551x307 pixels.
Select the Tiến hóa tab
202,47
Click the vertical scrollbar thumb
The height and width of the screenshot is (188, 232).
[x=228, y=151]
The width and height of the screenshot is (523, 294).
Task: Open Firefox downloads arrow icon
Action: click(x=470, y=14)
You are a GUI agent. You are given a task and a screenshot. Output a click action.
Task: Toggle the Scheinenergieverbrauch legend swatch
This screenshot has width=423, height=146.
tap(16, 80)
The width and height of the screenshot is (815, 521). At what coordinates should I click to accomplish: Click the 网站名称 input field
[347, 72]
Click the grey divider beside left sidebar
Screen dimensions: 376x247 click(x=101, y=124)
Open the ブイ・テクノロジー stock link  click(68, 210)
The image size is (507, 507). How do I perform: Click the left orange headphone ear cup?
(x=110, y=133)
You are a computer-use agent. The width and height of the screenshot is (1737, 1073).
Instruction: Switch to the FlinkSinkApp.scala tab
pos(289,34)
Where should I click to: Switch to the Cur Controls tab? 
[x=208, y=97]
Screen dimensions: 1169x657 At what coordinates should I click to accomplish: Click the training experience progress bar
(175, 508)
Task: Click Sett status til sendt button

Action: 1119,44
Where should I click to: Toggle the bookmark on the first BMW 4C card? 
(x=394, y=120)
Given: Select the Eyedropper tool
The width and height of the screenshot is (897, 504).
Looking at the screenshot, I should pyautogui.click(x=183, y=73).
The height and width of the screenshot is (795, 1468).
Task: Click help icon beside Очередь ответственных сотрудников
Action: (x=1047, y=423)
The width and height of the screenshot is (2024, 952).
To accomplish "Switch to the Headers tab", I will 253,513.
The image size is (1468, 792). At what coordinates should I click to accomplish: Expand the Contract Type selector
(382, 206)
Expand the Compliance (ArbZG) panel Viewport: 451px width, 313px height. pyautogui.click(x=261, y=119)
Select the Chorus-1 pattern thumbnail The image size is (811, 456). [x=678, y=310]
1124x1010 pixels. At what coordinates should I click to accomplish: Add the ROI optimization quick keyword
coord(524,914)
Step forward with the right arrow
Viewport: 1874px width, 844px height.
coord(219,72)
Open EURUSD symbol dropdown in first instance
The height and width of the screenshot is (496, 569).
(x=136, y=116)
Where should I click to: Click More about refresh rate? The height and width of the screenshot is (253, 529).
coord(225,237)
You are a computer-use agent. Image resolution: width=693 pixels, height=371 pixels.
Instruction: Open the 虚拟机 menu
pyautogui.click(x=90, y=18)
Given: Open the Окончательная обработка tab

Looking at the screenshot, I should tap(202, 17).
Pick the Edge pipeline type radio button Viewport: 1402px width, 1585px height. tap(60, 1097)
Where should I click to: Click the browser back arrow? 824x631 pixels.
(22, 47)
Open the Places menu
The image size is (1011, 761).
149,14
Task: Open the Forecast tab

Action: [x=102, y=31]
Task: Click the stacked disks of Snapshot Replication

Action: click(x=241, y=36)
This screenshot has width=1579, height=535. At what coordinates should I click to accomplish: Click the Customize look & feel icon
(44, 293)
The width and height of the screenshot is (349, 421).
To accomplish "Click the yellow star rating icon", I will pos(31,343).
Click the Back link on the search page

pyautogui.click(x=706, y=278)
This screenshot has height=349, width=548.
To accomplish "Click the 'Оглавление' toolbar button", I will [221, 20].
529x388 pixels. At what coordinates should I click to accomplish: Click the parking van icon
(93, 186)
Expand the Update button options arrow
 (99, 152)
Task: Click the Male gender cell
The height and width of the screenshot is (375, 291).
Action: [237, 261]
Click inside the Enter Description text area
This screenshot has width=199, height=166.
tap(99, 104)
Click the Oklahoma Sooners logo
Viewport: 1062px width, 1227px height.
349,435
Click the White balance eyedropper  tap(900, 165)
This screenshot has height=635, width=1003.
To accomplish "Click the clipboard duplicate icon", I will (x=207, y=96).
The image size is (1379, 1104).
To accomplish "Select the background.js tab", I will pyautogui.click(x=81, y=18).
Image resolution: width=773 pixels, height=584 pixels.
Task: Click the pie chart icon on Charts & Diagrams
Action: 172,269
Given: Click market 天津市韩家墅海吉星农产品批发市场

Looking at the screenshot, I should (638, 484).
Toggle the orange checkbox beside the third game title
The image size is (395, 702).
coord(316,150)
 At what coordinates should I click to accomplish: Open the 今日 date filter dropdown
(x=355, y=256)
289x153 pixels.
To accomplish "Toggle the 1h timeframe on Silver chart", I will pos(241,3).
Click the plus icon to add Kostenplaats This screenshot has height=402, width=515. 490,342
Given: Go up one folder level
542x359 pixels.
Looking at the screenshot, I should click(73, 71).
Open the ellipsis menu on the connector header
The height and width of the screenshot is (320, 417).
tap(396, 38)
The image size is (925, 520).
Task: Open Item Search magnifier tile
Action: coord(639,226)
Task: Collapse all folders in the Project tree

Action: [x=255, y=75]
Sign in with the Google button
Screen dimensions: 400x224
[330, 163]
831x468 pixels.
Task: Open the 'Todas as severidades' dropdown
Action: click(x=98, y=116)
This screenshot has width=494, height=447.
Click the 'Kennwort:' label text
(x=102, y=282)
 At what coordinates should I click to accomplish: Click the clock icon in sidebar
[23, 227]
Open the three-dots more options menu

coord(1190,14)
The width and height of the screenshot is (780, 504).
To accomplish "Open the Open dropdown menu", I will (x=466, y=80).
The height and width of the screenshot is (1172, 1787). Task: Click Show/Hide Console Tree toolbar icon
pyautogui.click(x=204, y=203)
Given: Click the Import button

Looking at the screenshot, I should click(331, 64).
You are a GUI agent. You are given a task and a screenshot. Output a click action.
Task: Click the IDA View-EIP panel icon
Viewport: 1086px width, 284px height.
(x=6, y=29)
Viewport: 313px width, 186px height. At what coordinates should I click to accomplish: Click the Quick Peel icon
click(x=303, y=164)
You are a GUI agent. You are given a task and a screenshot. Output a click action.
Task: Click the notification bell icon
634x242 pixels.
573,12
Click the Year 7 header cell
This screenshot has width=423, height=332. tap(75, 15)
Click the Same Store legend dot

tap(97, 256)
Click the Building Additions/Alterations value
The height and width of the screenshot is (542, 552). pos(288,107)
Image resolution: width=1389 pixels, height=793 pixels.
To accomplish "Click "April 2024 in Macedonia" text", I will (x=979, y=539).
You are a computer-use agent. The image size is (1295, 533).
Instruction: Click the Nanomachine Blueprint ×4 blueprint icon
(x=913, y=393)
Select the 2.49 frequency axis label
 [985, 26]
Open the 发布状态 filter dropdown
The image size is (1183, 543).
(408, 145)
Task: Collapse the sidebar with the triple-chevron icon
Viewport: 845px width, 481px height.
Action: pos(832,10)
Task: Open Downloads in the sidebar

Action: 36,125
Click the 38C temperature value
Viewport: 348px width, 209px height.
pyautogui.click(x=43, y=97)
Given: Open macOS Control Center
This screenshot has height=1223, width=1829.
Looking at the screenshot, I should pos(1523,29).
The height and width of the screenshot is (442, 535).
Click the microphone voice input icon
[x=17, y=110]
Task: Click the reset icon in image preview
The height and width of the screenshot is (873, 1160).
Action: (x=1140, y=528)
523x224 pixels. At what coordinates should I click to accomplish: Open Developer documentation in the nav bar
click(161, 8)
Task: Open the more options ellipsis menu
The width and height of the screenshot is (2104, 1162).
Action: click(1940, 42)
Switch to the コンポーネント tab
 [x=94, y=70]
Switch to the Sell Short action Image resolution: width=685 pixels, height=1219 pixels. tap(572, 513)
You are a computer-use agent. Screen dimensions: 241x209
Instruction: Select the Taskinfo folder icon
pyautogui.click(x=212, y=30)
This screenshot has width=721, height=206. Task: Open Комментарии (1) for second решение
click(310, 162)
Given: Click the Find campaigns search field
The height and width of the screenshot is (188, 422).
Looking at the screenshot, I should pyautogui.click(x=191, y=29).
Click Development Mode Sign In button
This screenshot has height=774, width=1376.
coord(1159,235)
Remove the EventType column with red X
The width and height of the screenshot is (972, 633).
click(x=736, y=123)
■ ■ ■ ■
Gib die Zeilen der Einträge oben von der Zeile mit „Where should I click to: Toggle“ bis zur Zeile mit „I will 253,513.“, beide eingeschlossen, als nummerierte Liste ohne Leerzeilen wieder.

1. Where should I click to: Toggle the bookmark on the first BMW 4C card? 
2. (x=394, y=120)
3. Given: Select the Eyedropper tool
4. The width and height of the screenshot is (897, 504).
5. Looking at the screenshot, I should pyautogui.click(x=183, y=73).
6. The height and width of the screenshot is (795, 1468).
7. Task: Click help icon beside Очередь ответственных сотрудников
8. Action: (x=1047, y=423)
9. The width and height of the screenshot is (2024, 952).
10. To accomplish "Switch to the Headers tab", I will 253,513.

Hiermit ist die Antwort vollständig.